(Collection entries)
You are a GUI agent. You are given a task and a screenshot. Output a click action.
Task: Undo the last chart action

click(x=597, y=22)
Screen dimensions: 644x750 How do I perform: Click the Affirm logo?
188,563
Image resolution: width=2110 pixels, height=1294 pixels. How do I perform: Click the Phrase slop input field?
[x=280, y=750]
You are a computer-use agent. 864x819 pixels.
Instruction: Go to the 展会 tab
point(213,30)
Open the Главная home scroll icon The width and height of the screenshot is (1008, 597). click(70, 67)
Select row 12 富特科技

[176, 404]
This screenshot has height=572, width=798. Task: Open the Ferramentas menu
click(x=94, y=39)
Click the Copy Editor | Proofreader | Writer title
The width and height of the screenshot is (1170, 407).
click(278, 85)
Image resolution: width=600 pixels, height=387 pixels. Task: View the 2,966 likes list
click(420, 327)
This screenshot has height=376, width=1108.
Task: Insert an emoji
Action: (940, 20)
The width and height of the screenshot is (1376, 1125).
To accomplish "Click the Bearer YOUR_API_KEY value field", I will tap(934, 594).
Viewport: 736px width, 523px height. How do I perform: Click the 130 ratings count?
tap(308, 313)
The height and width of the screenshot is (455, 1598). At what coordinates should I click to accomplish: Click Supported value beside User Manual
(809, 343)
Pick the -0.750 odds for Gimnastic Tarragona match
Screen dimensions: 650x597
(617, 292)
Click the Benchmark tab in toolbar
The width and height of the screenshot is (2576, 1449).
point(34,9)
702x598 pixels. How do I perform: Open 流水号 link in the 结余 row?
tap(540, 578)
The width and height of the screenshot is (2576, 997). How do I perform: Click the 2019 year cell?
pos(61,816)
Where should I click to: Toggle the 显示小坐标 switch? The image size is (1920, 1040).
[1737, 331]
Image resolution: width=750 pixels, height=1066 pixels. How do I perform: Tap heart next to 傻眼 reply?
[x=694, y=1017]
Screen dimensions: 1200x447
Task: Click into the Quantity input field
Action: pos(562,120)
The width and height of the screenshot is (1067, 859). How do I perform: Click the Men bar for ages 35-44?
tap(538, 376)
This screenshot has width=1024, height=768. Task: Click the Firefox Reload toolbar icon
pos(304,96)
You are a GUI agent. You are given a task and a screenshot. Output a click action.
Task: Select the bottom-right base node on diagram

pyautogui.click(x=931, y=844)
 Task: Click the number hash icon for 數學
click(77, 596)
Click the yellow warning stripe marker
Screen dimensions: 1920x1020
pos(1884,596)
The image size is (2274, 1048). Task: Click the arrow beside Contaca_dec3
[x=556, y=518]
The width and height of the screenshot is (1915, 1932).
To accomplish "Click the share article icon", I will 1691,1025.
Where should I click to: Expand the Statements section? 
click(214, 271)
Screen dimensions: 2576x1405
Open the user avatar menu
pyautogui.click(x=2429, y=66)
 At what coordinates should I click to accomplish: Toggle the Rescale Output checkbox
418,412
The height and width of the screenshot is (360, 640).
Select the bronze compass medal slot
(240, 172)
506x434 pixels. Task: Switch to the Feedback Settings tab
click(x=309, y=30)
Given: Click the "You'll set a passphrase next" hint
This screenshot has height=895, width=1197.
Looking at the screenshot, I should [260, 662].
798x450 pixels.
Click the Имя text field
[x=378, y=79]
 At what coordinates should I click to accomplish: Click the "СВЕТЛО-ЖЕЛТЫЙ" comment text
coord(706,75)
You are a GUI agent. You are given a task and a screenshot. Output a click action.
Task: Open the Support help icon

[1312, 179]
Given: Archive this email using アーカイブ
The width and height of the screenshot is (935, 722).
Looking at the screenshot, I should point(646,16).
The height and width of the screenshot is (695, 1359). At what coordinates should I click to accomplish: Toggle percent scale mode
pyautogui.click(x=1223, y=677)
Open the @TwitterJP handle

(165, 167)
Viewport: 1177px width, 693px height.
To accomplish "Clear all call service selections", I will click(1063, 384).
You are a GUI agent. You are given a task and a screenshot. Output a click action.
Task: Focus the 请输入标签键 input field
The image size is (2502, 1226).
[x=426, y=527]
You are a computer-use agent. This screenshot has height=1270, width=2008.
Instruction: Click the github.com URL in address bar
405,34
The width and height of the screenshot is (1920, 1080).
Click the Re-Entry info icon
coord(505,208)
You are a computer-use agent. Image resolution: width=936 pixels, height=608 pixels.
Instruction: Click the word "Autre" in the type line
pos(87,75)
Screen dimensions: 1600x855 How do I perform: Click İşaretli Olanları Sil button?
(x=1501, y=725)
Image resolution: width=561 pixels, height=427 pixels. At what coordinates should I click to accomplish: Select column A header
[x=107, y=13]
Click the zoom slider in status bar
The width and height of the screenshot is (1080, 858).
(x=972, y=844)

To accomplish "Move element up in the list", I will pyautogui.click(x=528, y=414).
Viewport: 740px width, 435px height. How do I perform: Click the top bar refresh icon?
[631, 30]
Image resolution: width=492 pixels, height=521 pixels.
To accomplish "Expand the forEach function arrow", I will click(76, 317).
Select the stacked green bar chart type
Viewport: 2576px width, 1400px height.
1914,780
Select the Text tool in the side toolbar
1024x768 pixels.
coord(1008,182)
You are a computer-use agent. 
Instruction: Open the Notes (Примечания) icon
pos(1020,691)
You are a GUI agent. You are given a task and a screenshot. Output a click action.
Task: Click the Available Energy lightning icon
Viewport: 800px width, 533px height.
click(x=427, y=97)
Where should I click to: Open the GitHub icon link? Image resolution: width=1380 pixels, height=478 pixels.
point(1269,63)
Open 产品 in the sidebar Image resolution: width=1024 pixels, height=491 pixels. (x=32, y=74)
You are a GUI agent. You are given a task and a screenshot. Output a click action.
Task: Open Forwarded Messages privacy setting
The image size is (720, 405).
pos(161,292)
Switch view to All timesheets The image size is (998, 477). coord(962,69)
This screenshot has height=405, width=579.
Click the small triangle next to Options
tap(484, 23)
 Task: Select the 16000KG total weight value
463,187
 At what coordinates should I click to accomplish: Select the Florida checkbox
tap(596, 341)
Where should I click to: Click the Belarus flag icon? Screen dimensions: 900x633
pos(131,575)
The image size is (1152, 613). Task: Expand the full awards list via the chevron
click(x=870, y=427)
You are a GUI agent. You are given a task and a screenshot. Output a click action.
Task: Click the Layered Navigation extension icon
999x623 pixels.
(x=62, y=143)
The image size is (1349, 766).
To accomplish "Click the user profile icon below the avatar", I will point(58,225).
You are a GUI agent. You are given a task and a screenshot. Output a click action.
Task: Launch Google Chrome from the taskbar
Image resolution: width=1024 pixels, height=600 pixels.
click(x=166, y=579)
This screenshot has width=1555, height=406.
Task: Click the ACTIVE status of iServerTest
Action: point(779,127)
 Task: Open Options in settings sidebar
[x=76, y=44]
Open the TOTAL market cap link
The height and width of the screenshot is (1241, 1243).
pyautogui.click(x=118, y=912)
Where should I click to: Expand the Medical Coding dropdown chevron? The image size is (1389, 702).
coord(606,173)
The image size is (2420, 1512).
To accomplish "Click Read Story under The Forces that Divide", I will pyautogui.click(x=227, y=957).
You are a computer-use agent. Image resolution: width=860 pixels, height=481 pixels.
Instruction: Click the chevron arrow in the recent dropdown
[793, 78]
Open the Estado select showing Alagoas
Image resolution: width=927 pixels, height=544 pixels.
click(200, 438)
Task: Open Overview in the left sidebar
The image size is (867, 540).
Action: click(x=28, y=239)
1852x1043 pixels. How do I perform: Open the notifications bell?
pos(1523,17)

__Work to complete__
Copy out the lines of the items above word for word, starting with the line that contains "Switch view to" and going on through the line that contains "will pyautogui.click(x=227, y=957).".

__Solution to this problem__
Switch view to All timesheets The image size is (998, 477). coord(962,69)
This screenshot has height=405, width=579.
Click the small triangle next to Options
tap(484, 23)
 Task: Select the 16000KG total weight value
463,187
 At what coordinates should I click to accomplish: Select the Florida checkbox
tap(596, 341)
Where should I click to: Click the Belarus flag icon? Screen dimensions: 900x633
pos(131,575)
The image size is (1152, 613). Task: Expand the full awards list via the chevron
click(x=870, y=427)
You are a GUI agent. You are given a task and a screenshot. Output a click action.
Task: Click the Layered Navigation extension icon
999x623 pixels.
(x=62, y=143)
The image size is (1349, 766).
To accomplish "Click the user profile icon below the avatar", I will point(58,225).
You are a GUI agent. You are given a task and a screenshot. Output a click action.
Task: Launch Google Chrome from the taskbar
Image resolution: width=1024 pixels, height=600 pixels.
click(x=166, y=579)
This screenshot has width=1555, height=406.
Task: Click the ACTIVE status of iServerTest
Action: point(779,127)
 Task: Open Options in settings sidebar
[x=76, y=44]
Open the TOTAL market cap link
The height and width of the screenshot is (1241, 1243).
pyautogui.click(x=118, y=912)
Where should I click to: Expand the Medical Coding dropdown chevron? The image size is (1389, 702).
coord(606,173)
The image size is (2420, 1512).
To accomplish "Click Read Story under The Forces that Divide", I will pyautogui.click(x=227, y=957).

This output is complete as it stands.